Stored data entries
BEGIN

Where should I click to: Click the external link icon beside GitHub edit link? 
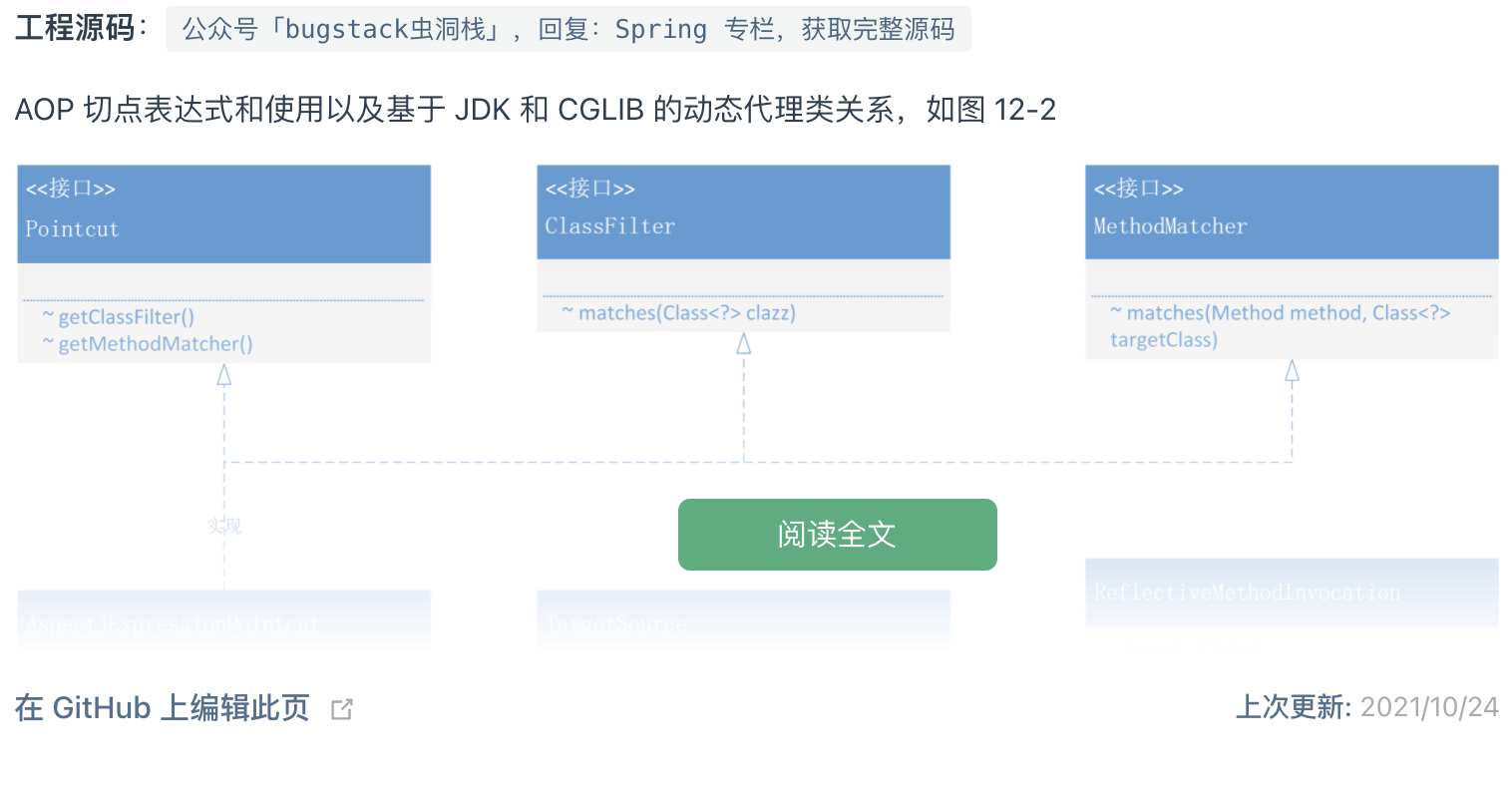tap(342, 709)
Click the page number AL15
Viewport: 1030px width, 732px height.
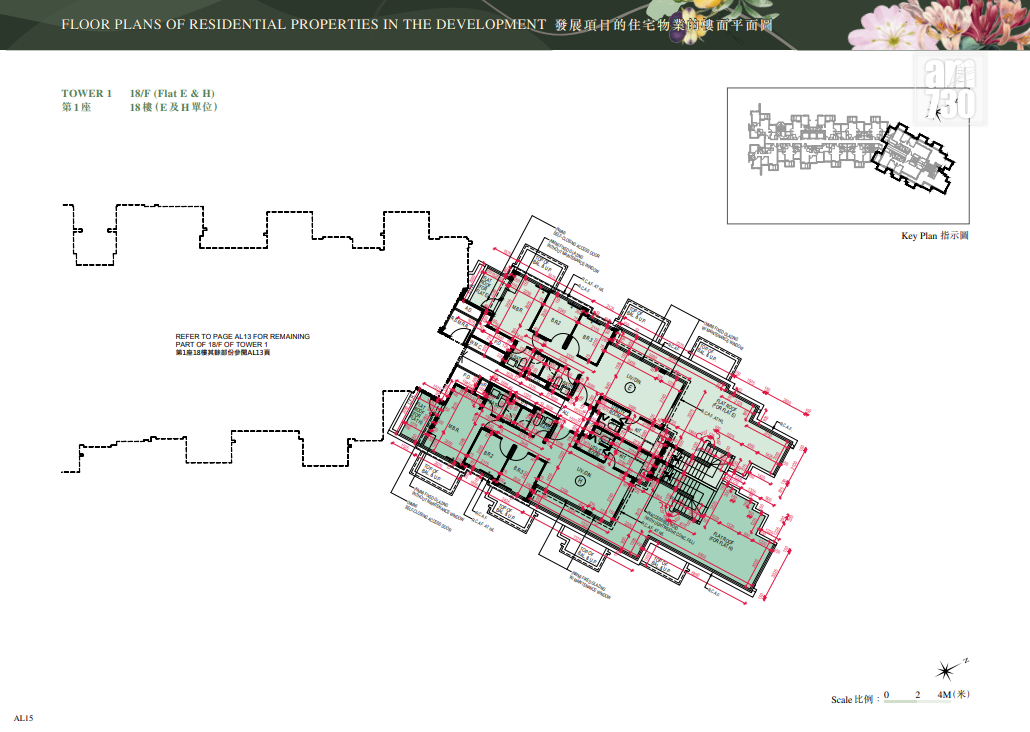coord(23,718)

END

* BRIEF
Leaving the pictures out, reproduce the entries above exactly.

* SOLUTION TO THE EXERCISE
Where should I click to: Click the external link icon beside GitHub edit link? 
tap(342, 709)
Click the page number AL15
Viewport: 1030px width, 732px height.
coord(23,718)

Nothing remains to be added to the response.